> _Records supplied_
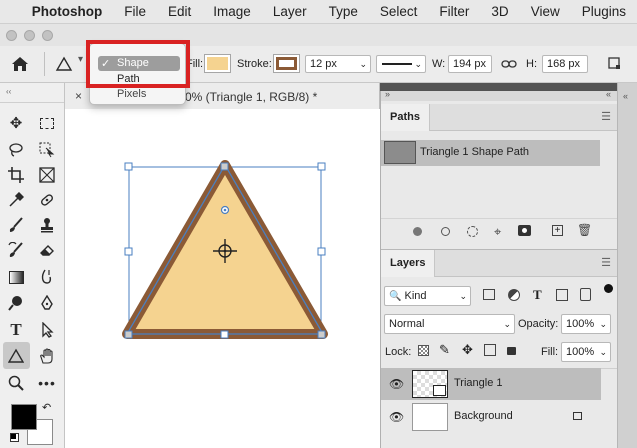 The image size is (637, 448). What do you see at coordinates (397, 64) in the screenshot?
I see `stroke-line-preview` at bounding box center [397, 64].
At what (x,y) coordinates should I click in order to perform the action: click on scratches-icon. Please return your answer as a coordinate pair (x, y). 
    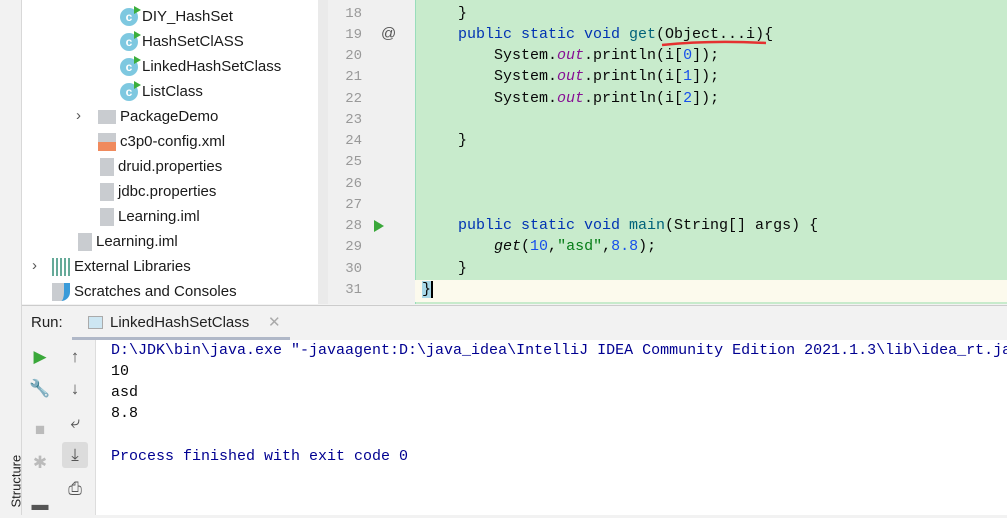
    Looking at the image, I should click on (61, 292).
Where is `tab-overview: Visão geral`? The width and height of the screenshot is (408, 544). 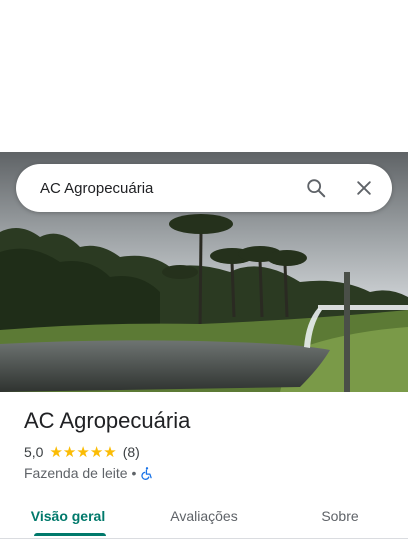
tab-overview: Visão geral is located at coordinates (68, 516).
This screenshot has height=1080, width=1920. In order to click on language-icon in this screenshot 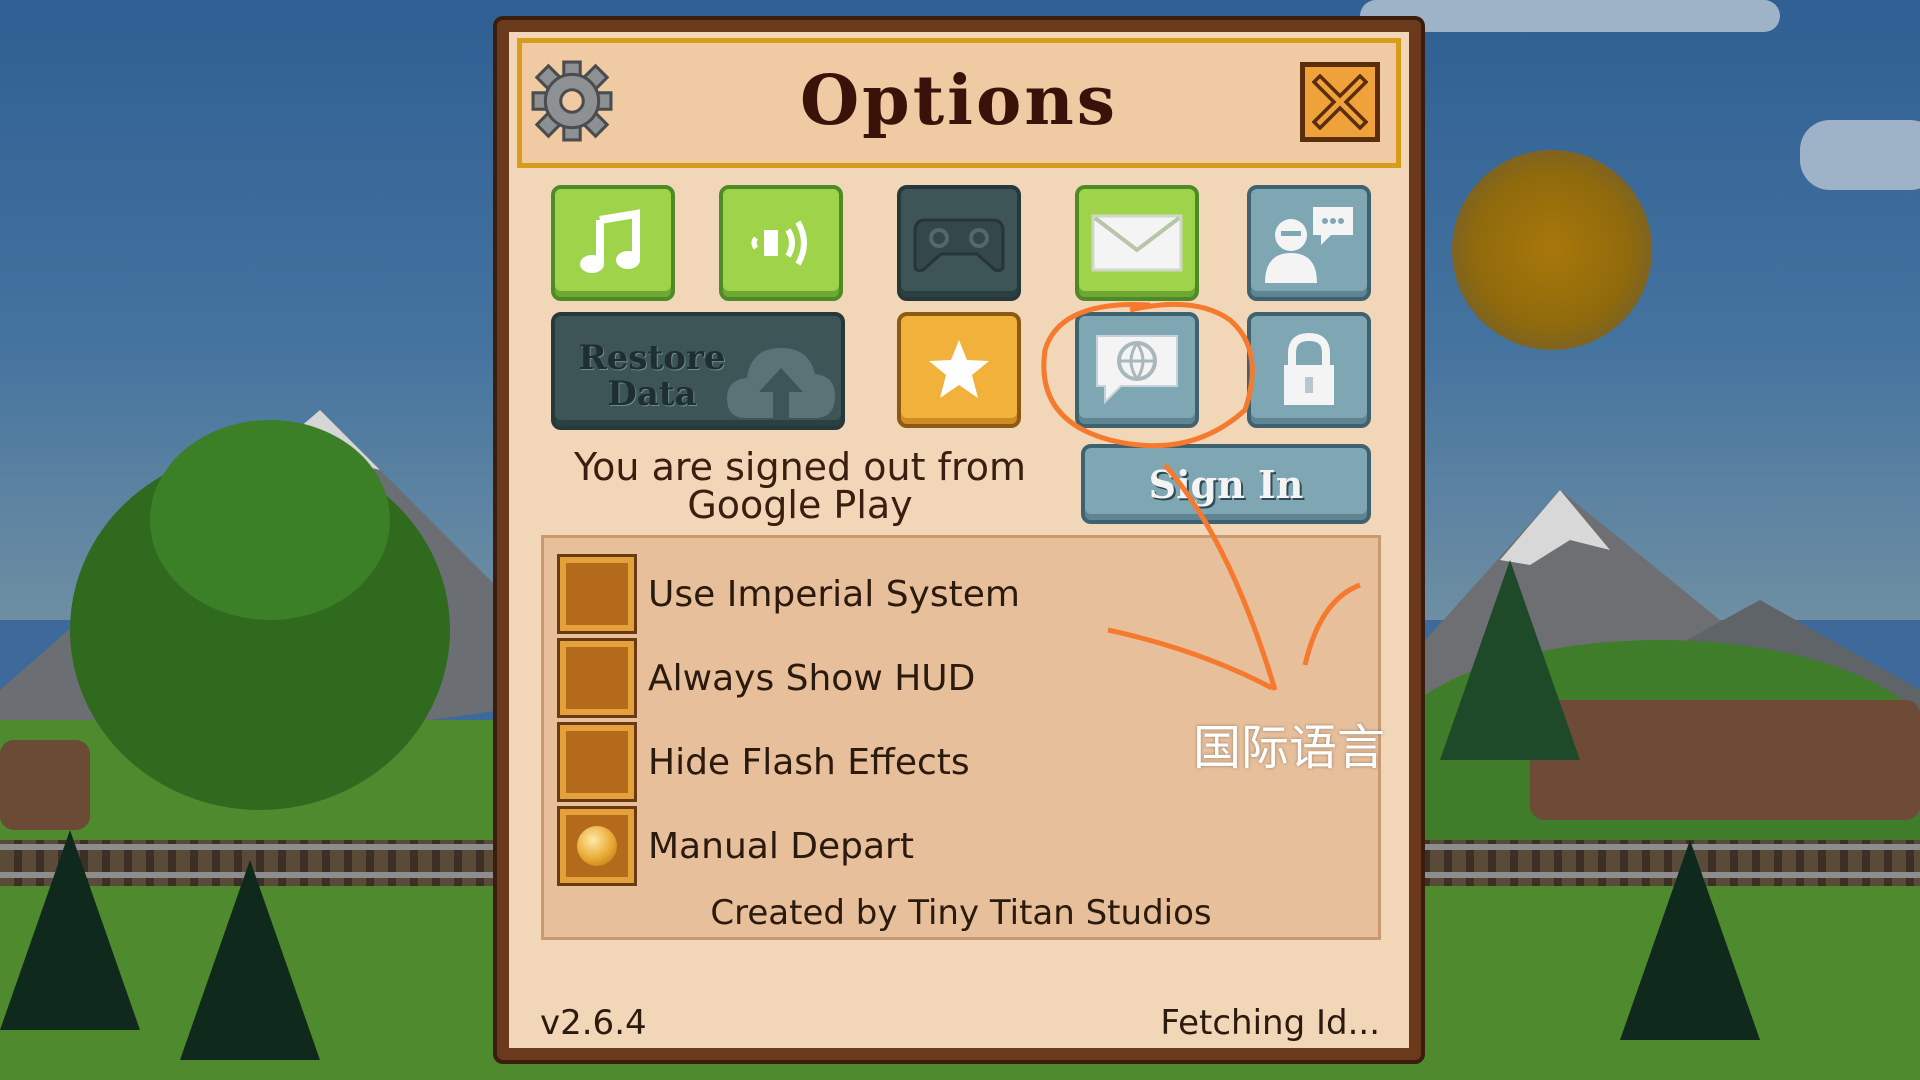, I will do `click(1137, 370)`.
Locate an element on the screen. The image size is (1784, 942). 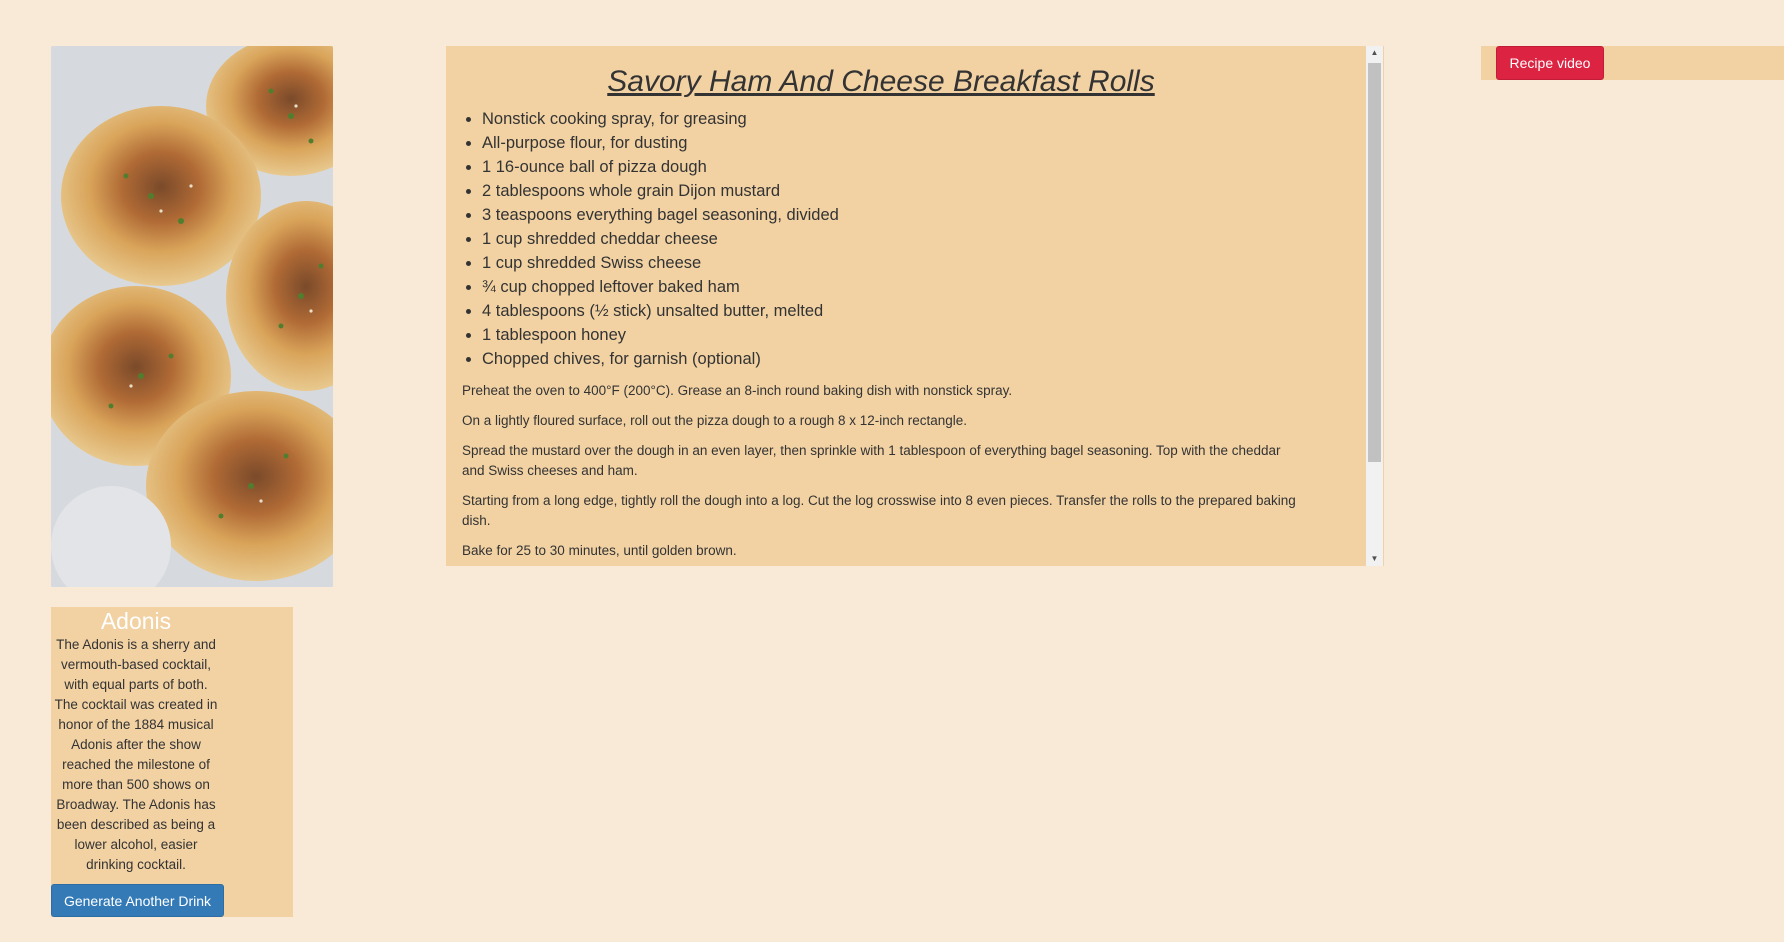
recipe-food-image is located at coordinates (192, 316).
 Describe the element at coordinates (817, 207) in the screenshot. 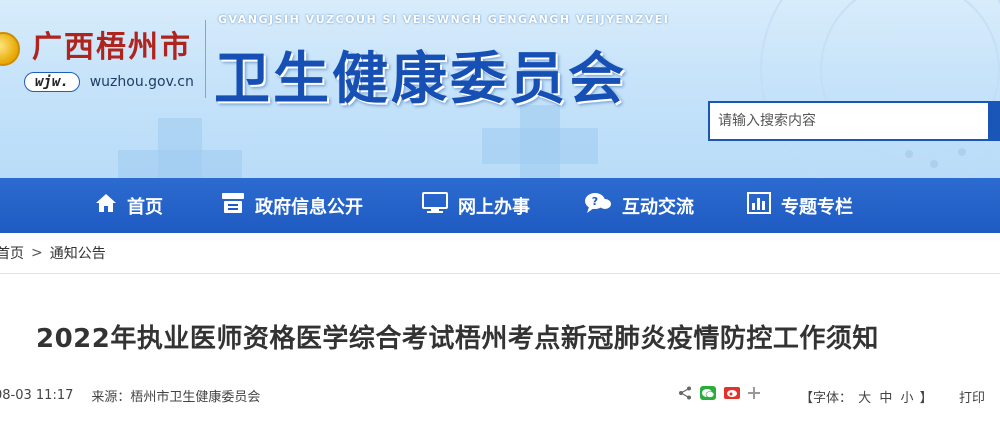

I see `nav-label: 专题专栏` at that location.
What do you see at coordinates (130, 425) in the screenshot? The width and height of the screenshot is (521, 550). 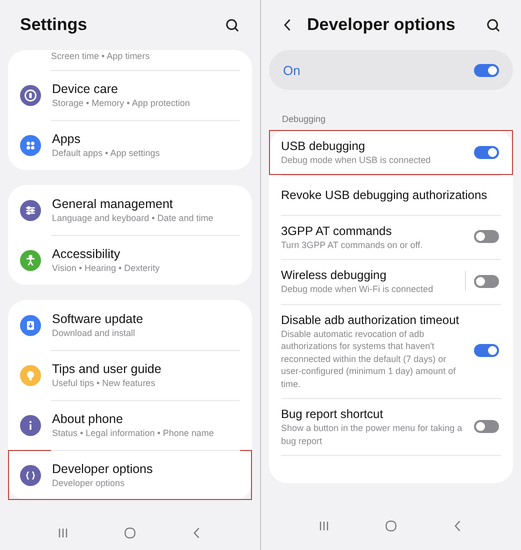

> _What you need to do_
Reproduce word for word the stretch from the start of the entries through the line containing "Looking at the", omitting the pictures.

> _Solution for this task_
 The image size is (637, 448). What do you see at coordinates (397, 64) in the screenshot?
I see `stroke-line-preview` at bounding box center [397, 64].
At what (x,y) coordinates should I click in order to perform the action: click on scratches-icon. Please return your answer as a coordinate pair (x, y). 
    Looking at the image, I should click on (61, 292).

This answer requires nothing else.